Дот - читать онлайн книгу. Автор: Игорь Акимов cтр.№ 53

читать книги онлайн бесплатно
 
 

Онлайн книга - Дот | Автор книги - Игорь Акимов

Cтраница 53
читать онлайн книги бесплатно

Дело в том, что лейтенант был страстным коллекционером. Как сказал бы философ, он был человеком, который духовную нищету компенсирует искусственным интересом. Когда мы из конкретных предметов (обратите внимание: созданных другими) складываем некую целостность, — у нас возникает иллюзия творчества, жизнь наполняется смыслом (меркантильный интерес мы здесь не рассматриваем). Потому коллекционирование очень приятно. Доступно каждому. И решает самую главную проблему: заполняет в душе (пусть и фиктивно) пустоту, с которой жить невозможно. Правда, есть и другие, более радикальные способы борьбы с пустотой души. Например — пьянство и наркота. Они выручают многих. Но ведь не в армии! Тем более — если в мечтах примеряешься к маршальским звездам. Успешные романы с барышнями неплохо служат самоутверждению, но пустоту ими не заполнишь. Вернее, пока роман пылает — за его пламенем не видишь пустоты, но едва он погас… какой смысл вспоминать пепел? Значит, даже памятью о нем не прикроешь пустоты в душе…

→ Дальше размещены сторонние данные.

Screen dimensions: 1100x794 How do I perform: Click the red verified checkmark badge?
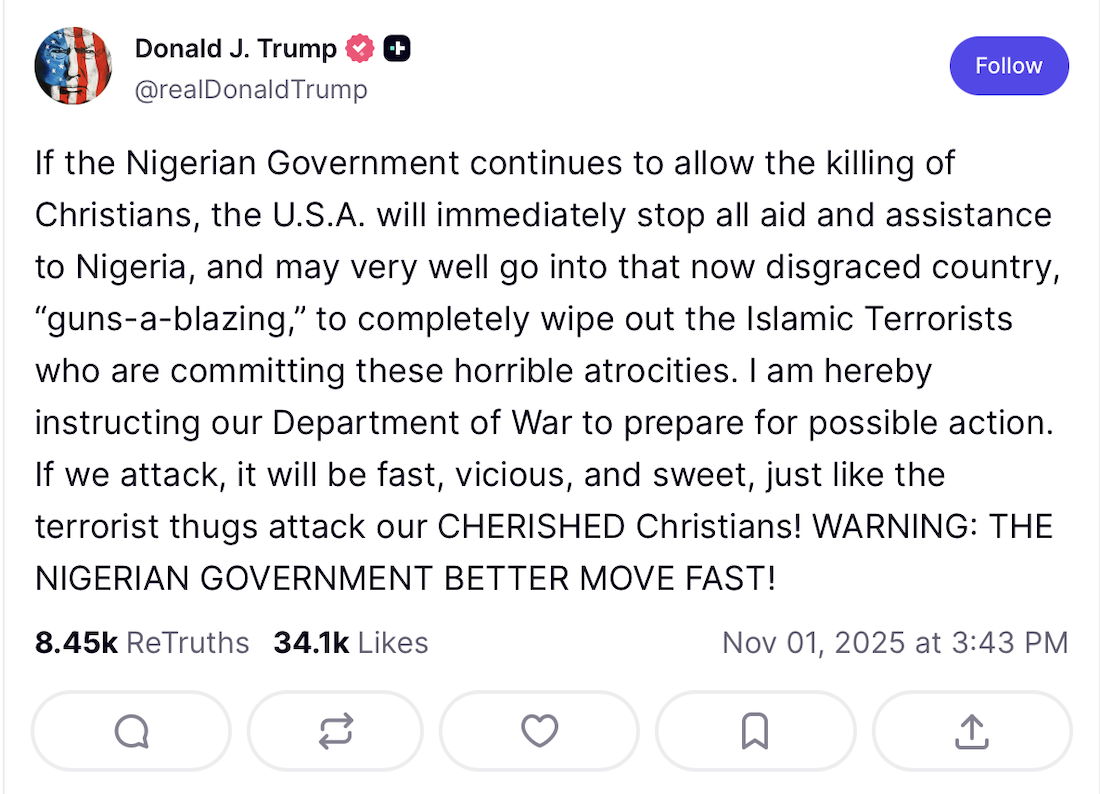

Лейтенант коллекционировал опасные бритвы.

Как выше было сказано, коллекционером он был страстным, поэтому, едва объявившись на позиции, первым делом пожелал узнать, где коробка с его коллекцией.

— Ваше лiчное оружие, шинель и смена белья в ротной линейке, товарыш лейтенант, — доложил Чапа.

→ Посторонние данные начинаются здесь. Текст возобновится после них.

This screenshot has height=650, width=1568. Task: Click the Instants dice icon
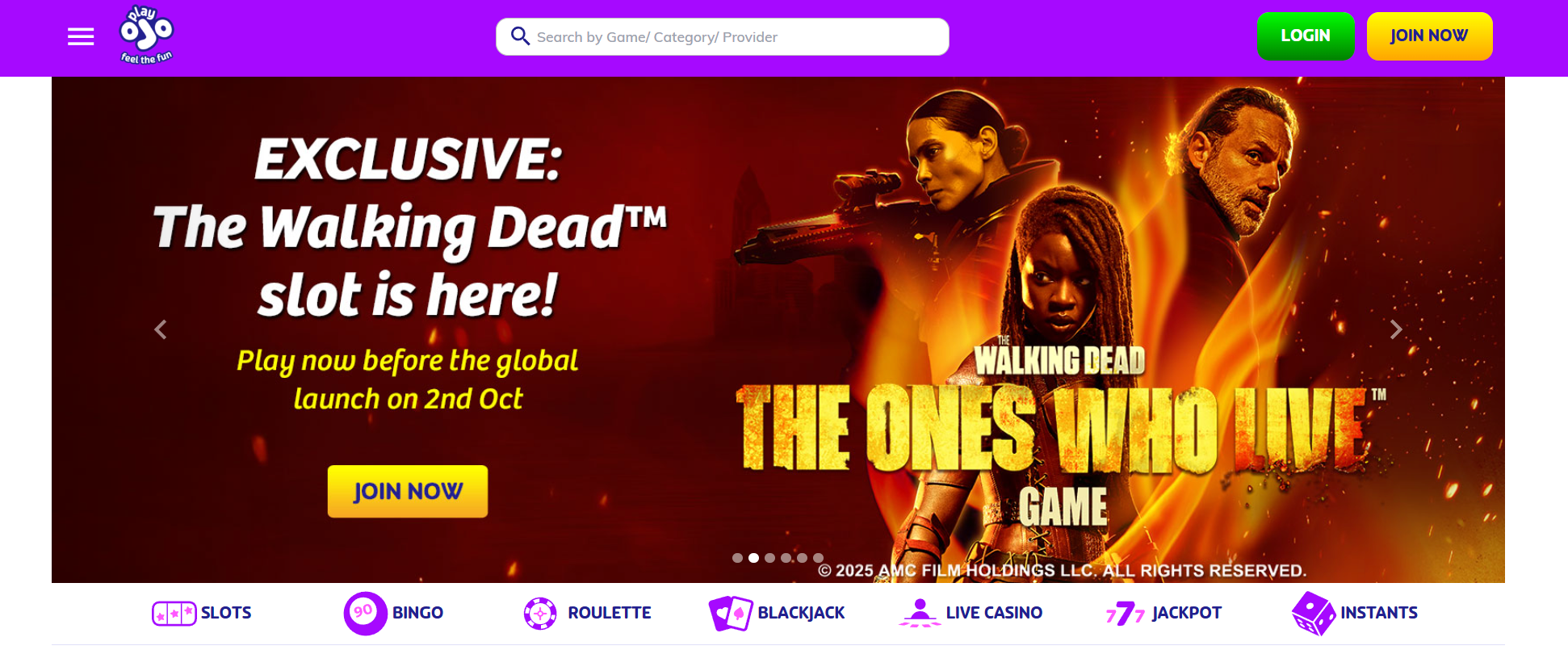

Он не специально оставил в казарме коробку с бритвами. Забыл. Просто забыл. Да если б и не забыл, — чего ради он должен был ее прихватывать? Ну — подняли ночью по тревоге. Не впервой. Уж столько их было — этих ночных учебных марш-бросков; разве хоть раз заходила речь, чтобы забирать с собой все личные вещи? Это уж потом, когда копали траншею, прослышали, да и то не наверное, что война.

Чапа не видел за собой вины.

— Я тебя про коллекцию спросил. Про коллекцию. Внял?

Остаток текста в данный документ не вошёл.